> _Task to carry out_
Find every line in the records that contains the string "width", matching case, and copy each of those lines in full.

> _Given data_
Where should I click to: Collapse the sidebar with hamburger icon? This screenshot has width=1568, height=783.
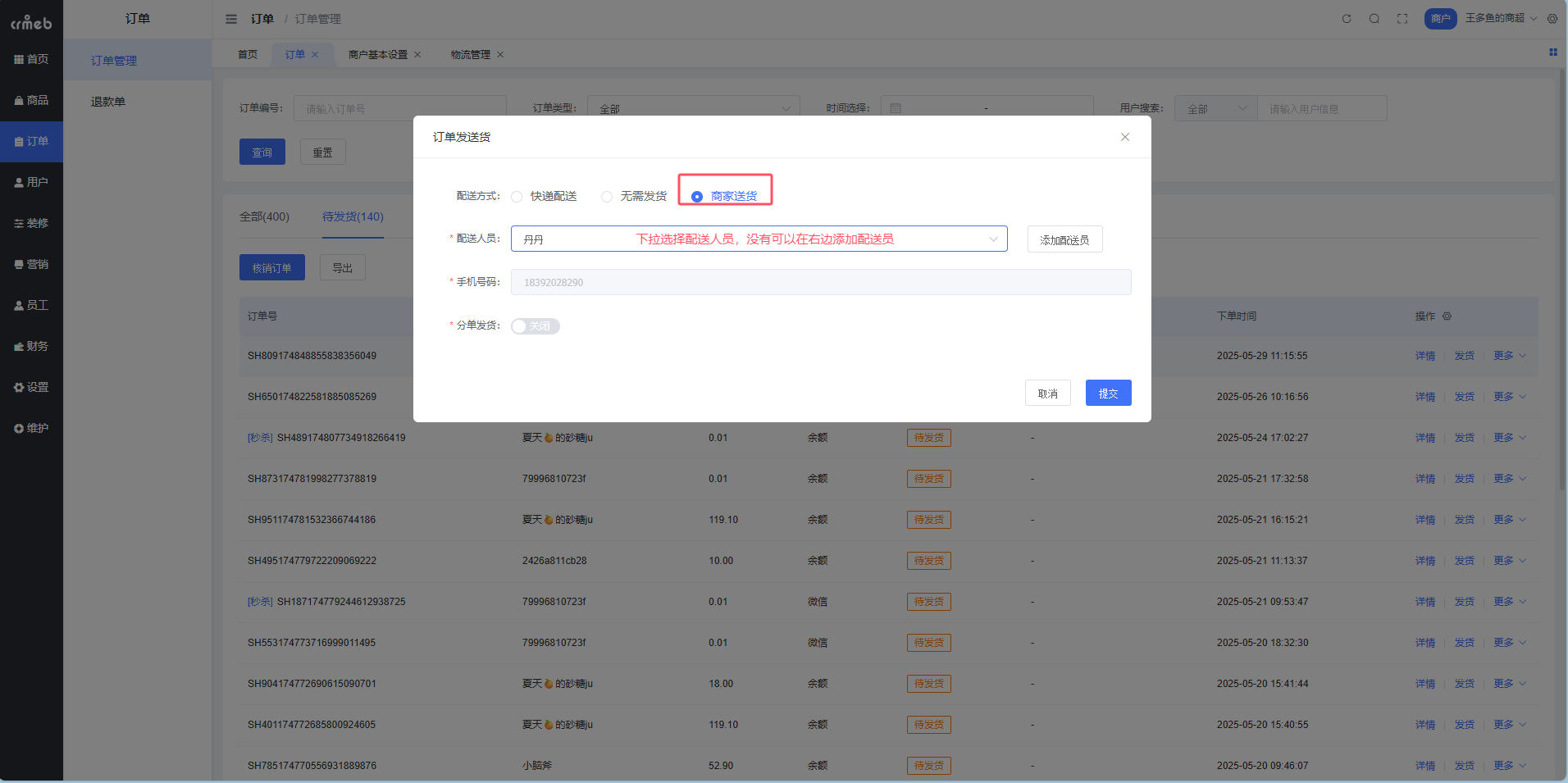(x=231, y=19)
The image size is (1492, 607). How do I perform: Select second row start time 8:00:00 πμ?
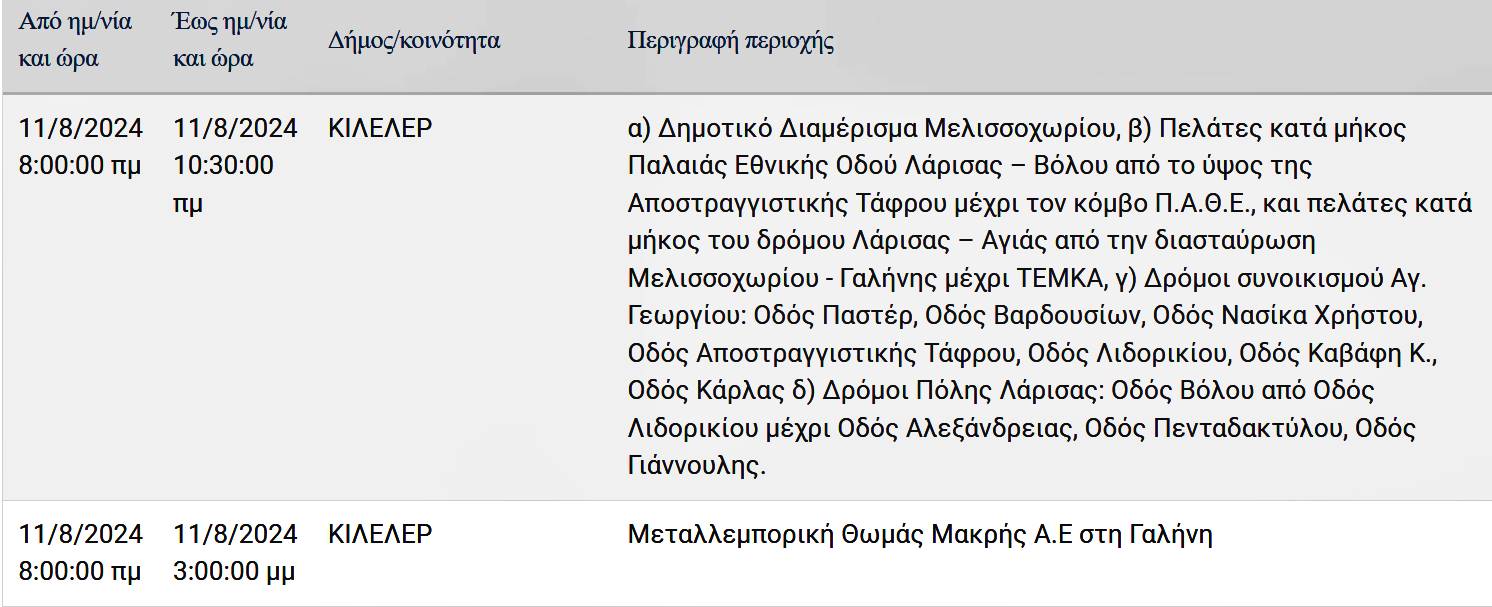point(80,572)
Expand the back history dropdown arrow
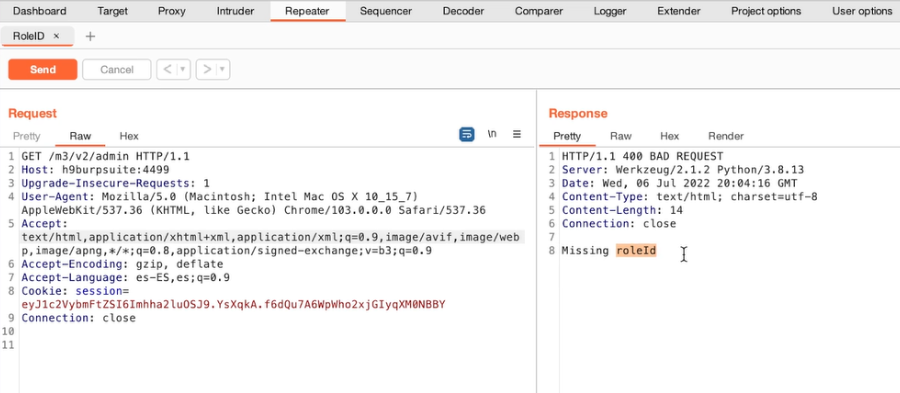 (x=183, y=69)
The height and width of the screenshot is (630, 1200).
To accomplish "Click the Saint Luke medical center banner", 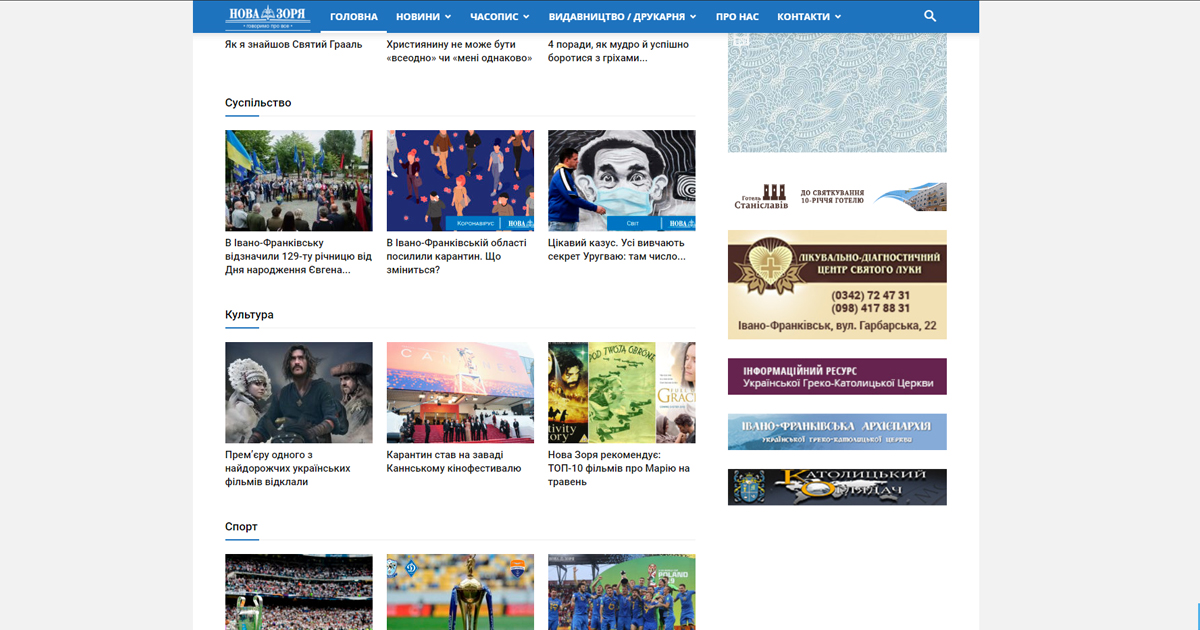I will [837, 285].
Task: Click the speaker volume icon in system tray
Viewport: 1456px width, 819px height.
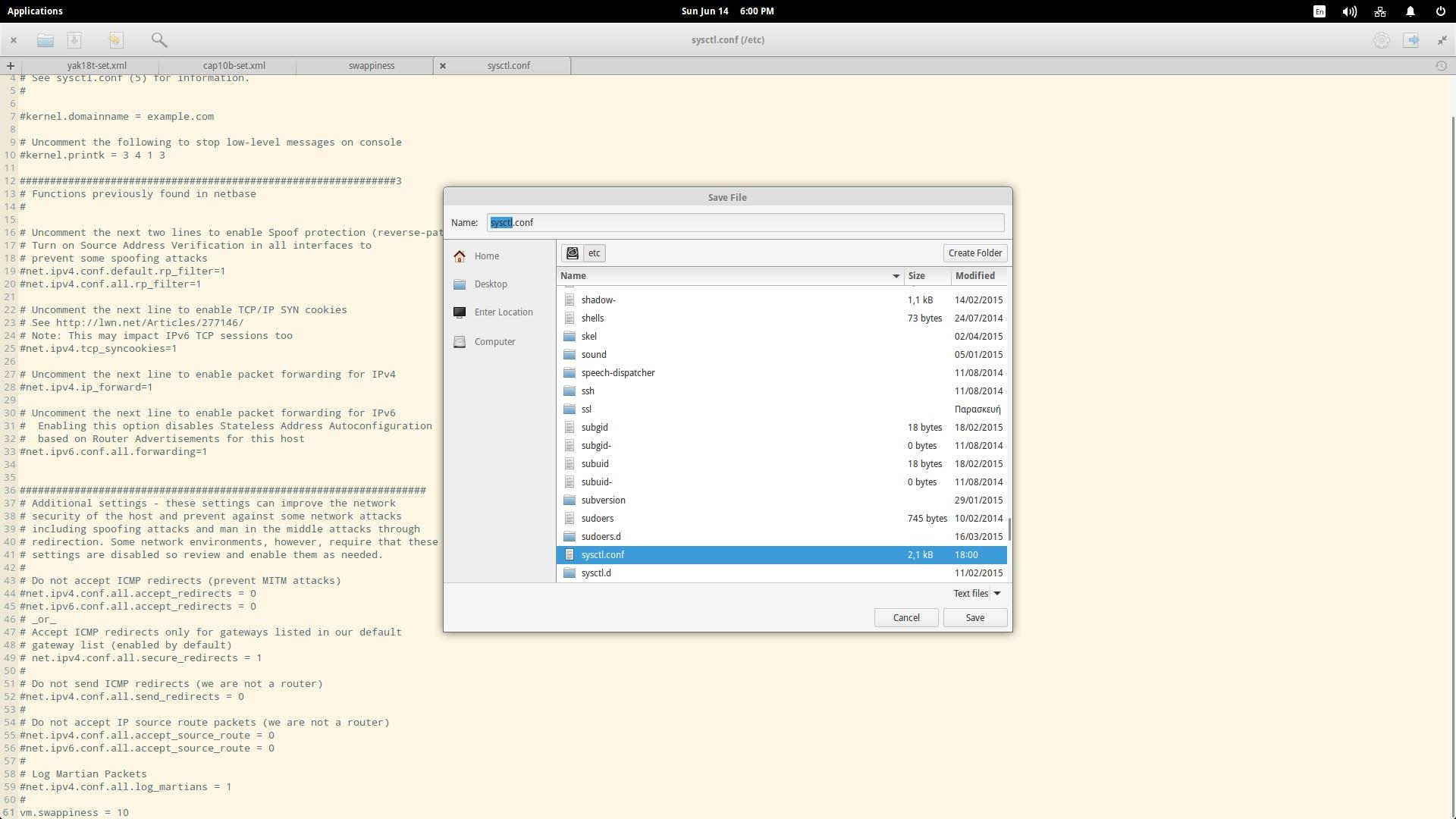Action: (1349, 11)
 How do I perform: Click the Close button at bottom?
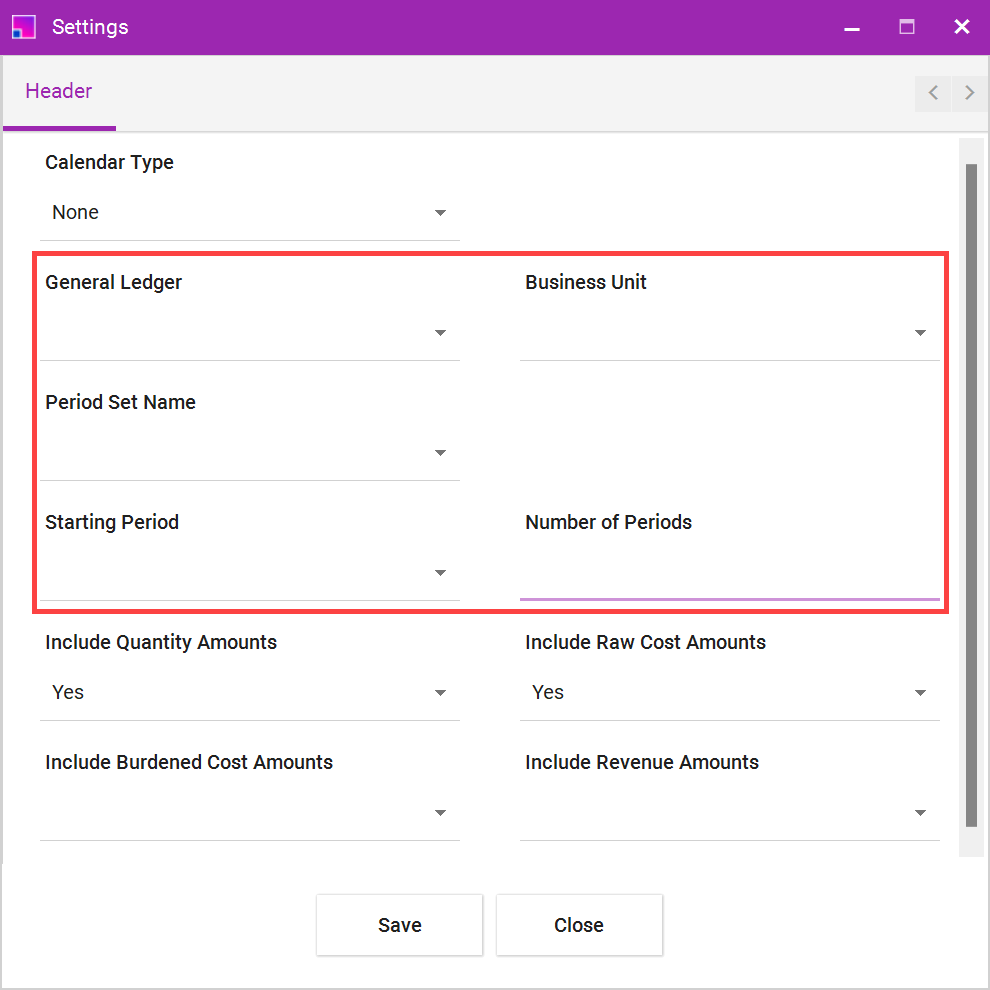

> _Response to this exercise_
Where should I click to: Collapse the sidebar with hamburger icon? This screenshot has width=1568, height=783.
The height and width of the screenshot is (630, 1200).
Viewport: 1456px width, 819px height.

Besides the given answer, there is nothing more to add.